WHAT YOU ARE ASKED TO DO:
Find the line containing "Click the 管理后台 monitor logo icon" in the material below, then please transcribe it and each line after it exactly, without the pictures.

AVAILABLE RECORDS:
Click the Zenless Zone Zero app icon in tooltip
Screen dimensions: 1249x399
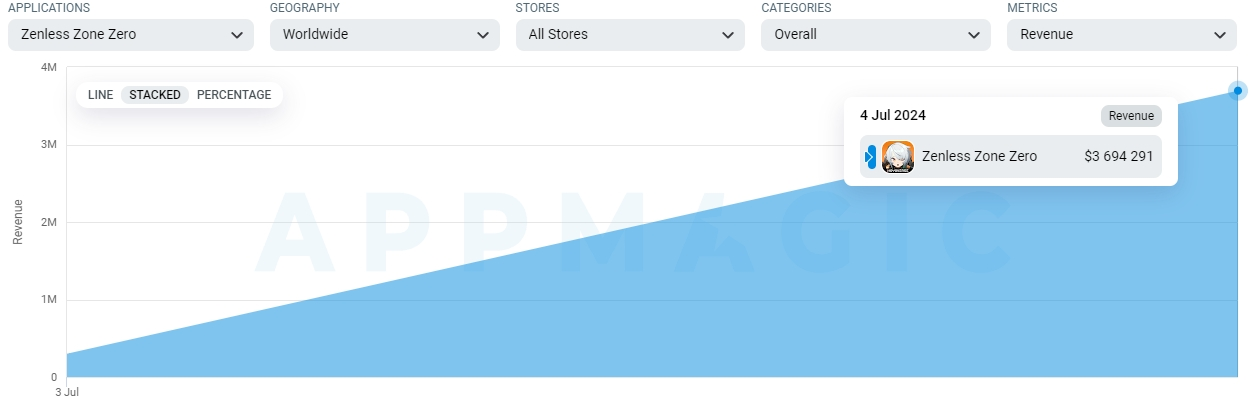[x=898, y=157]
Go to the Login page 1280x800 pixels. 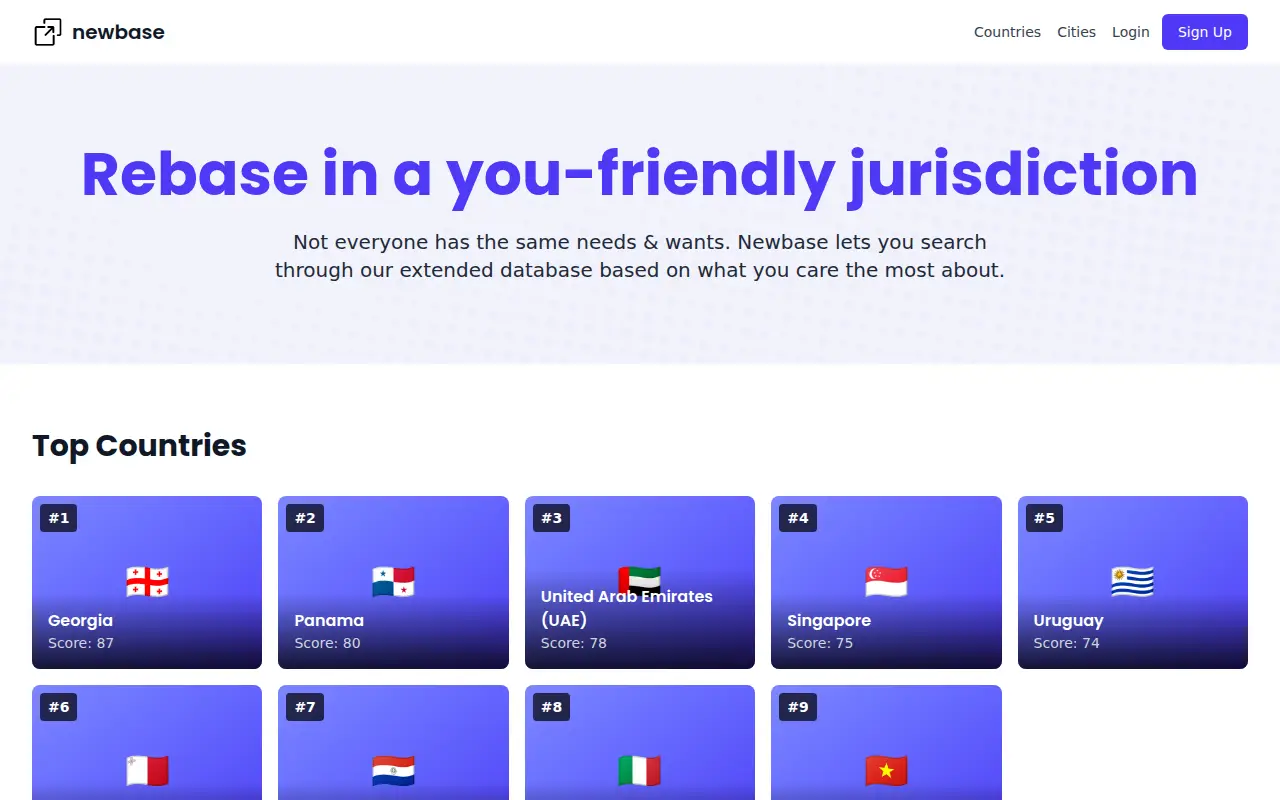[x=1130, y=32]
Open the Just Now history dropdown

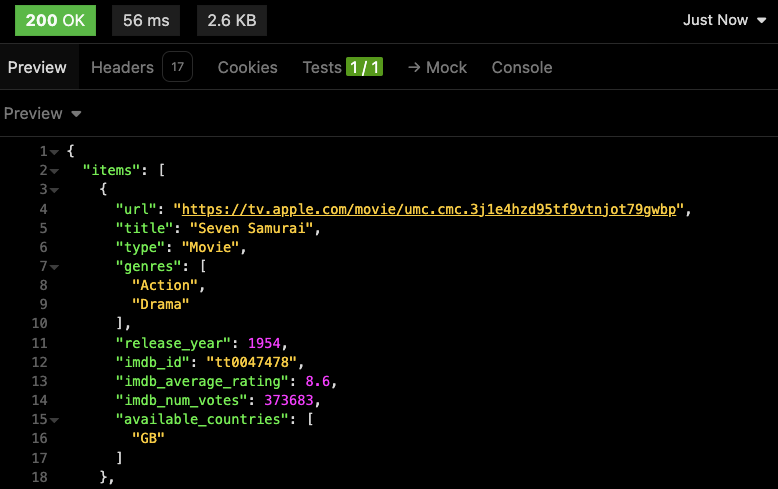coord(724,20)
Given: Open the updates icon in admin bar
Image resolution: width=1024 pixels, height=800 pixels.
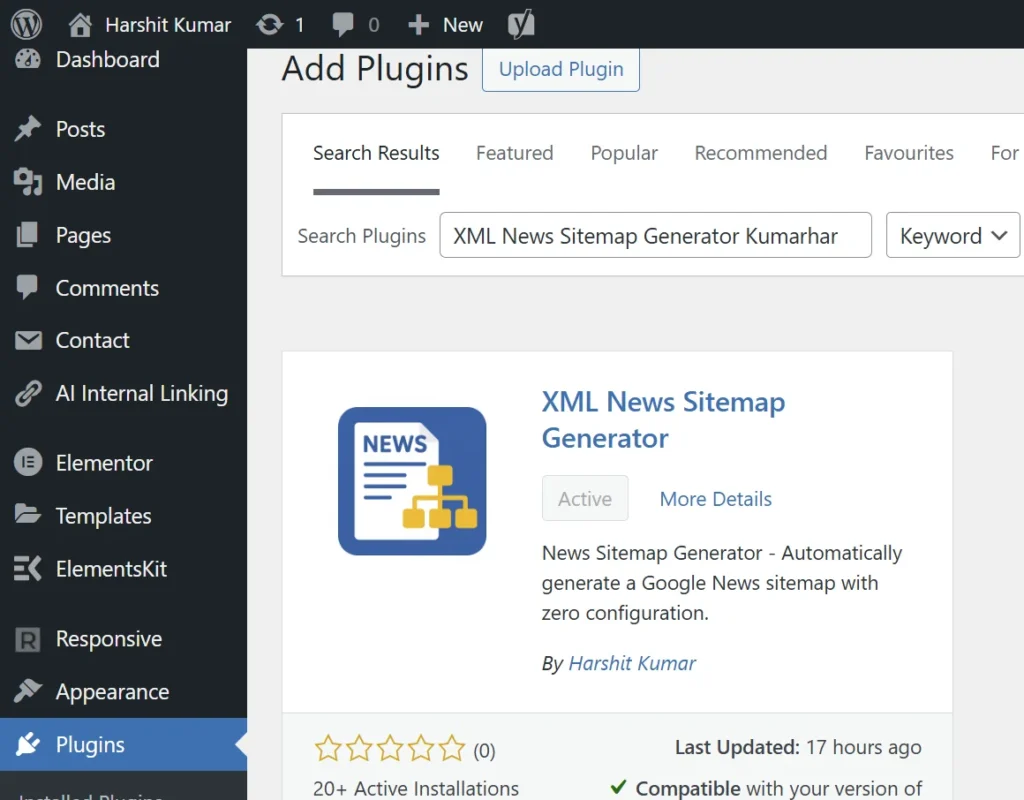Looking at the screenshot, I should 269,24.
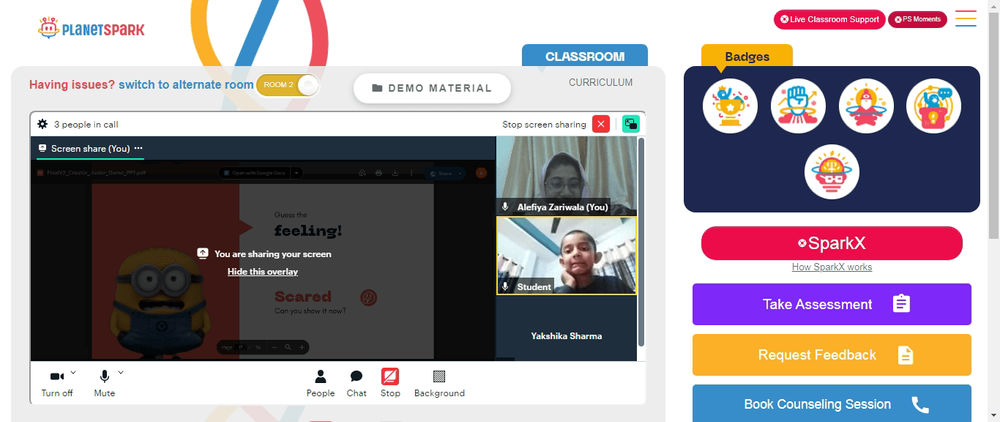Click the red stop screen sharing X
Image resolution: width=1000 pixels, height=422 pixels.
[x=601, y=124]
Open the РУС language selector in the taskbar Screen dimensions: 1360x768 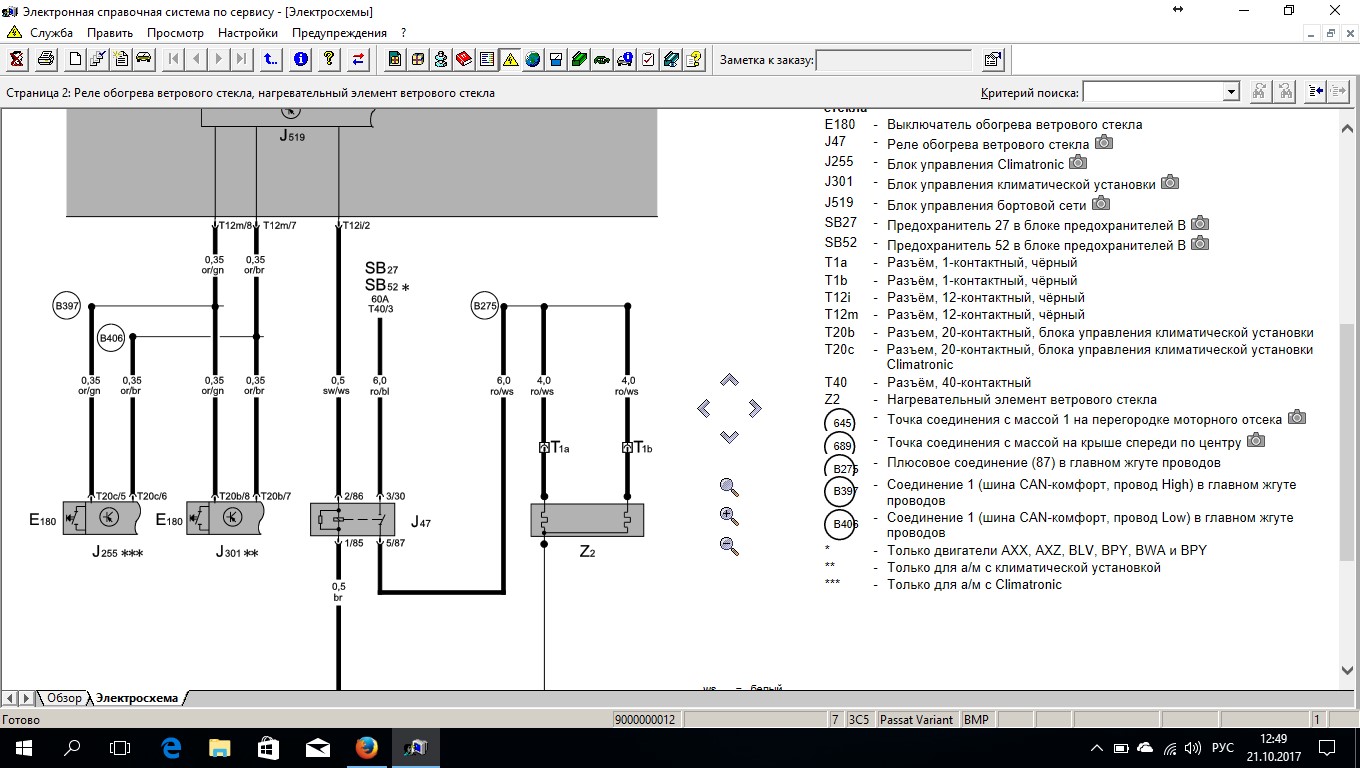coord(1222,748)
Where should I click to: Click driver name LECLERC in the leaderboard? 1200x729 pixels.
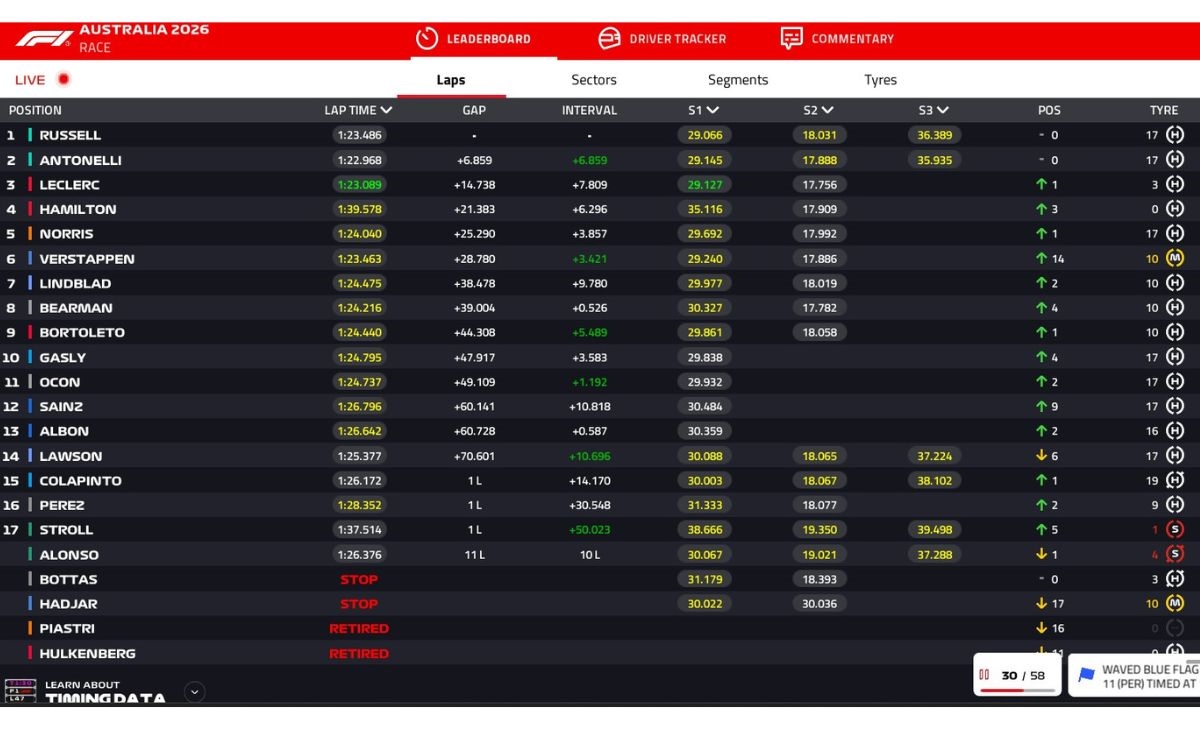(69, 185)
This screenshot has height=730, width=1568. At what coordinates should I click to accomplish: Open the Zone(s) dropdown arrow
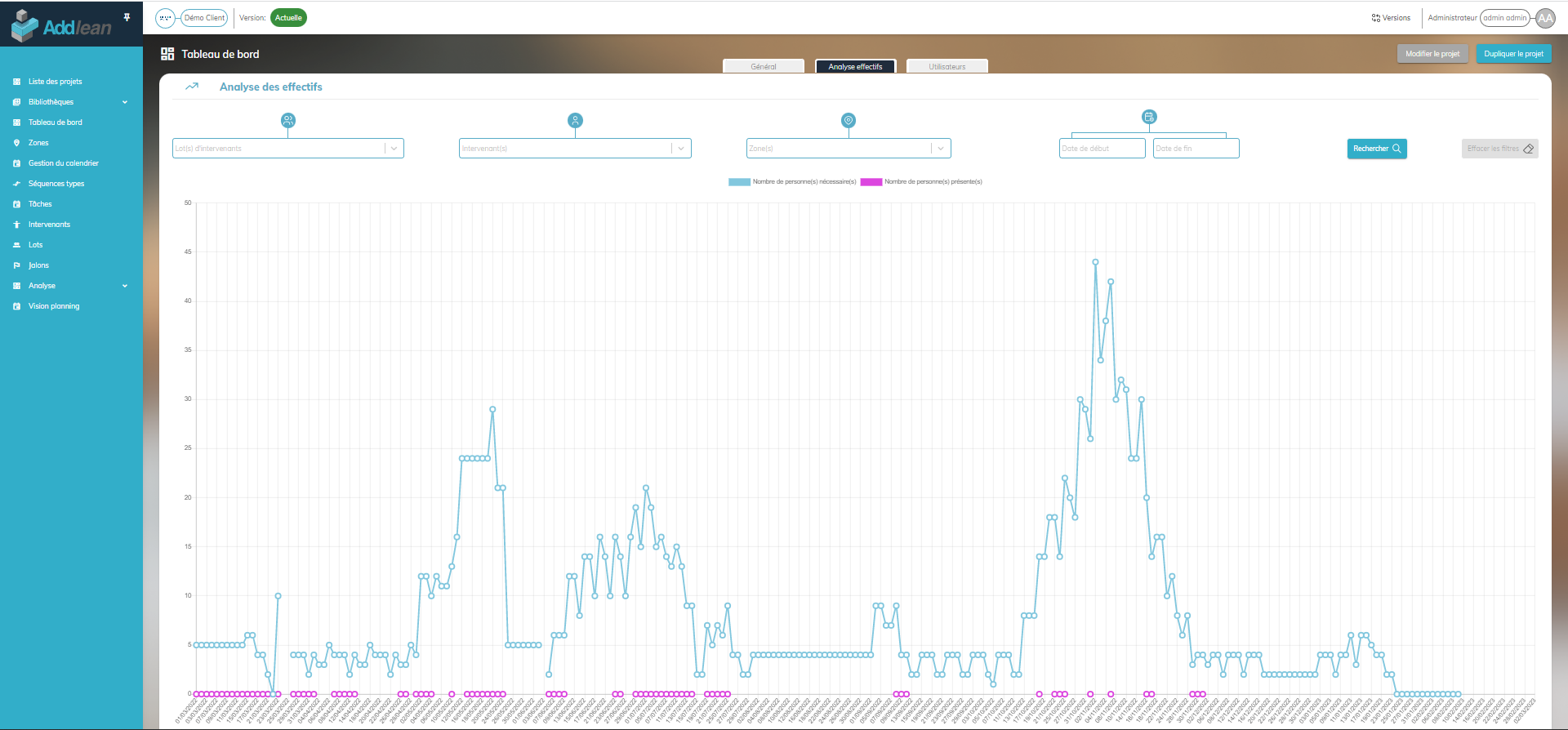point(941,149)
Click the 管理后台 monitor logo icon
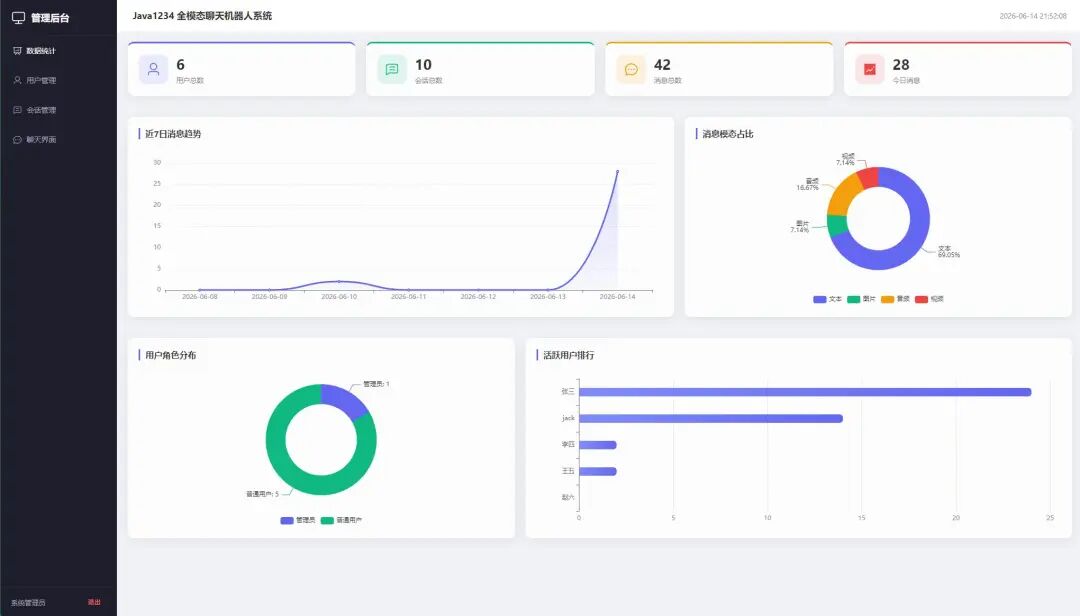1080x616 pixels. coord(19,18)
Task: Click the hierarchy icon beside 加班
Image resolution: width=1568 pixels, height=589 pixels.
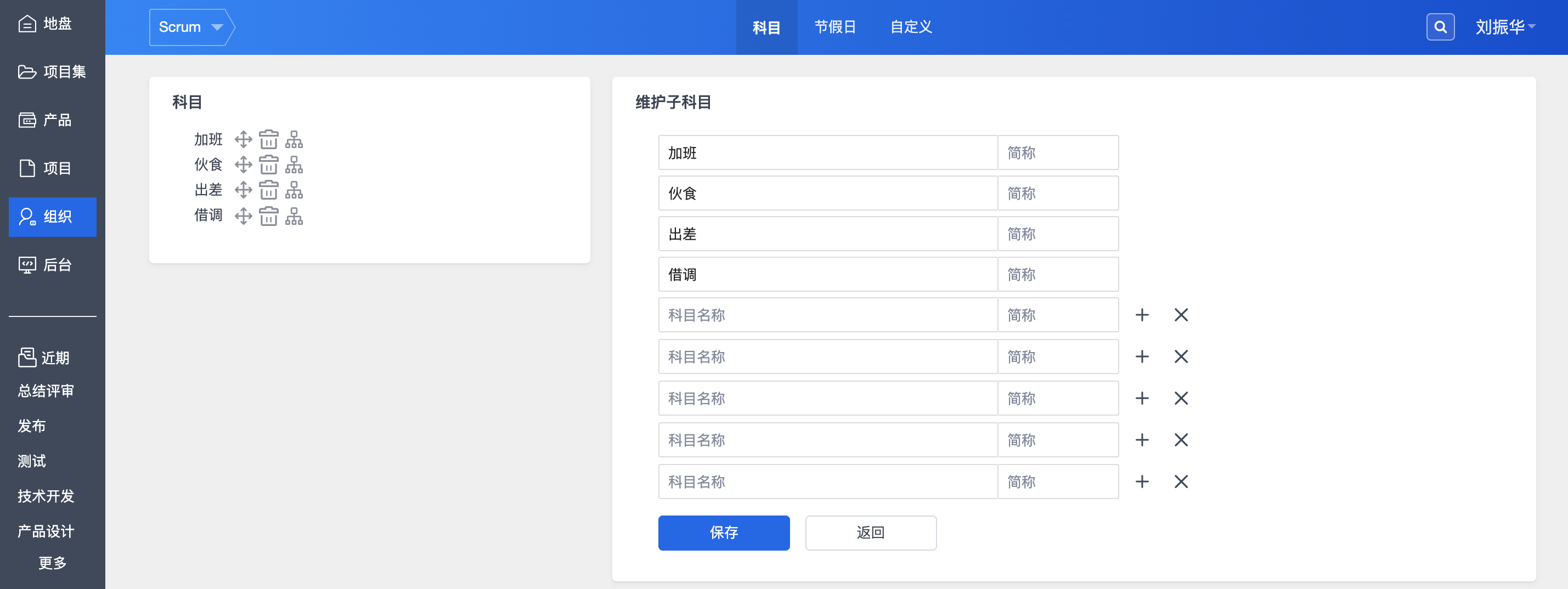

SOLUTION TO THE PROBLEM:
Click the 管理后台 monitor logo icon
1080x616 pixels. coord(19,18)
Task: Click the hierarchy icon beside 加班
Image resolution: width=1568 pixels, height=589 pixels.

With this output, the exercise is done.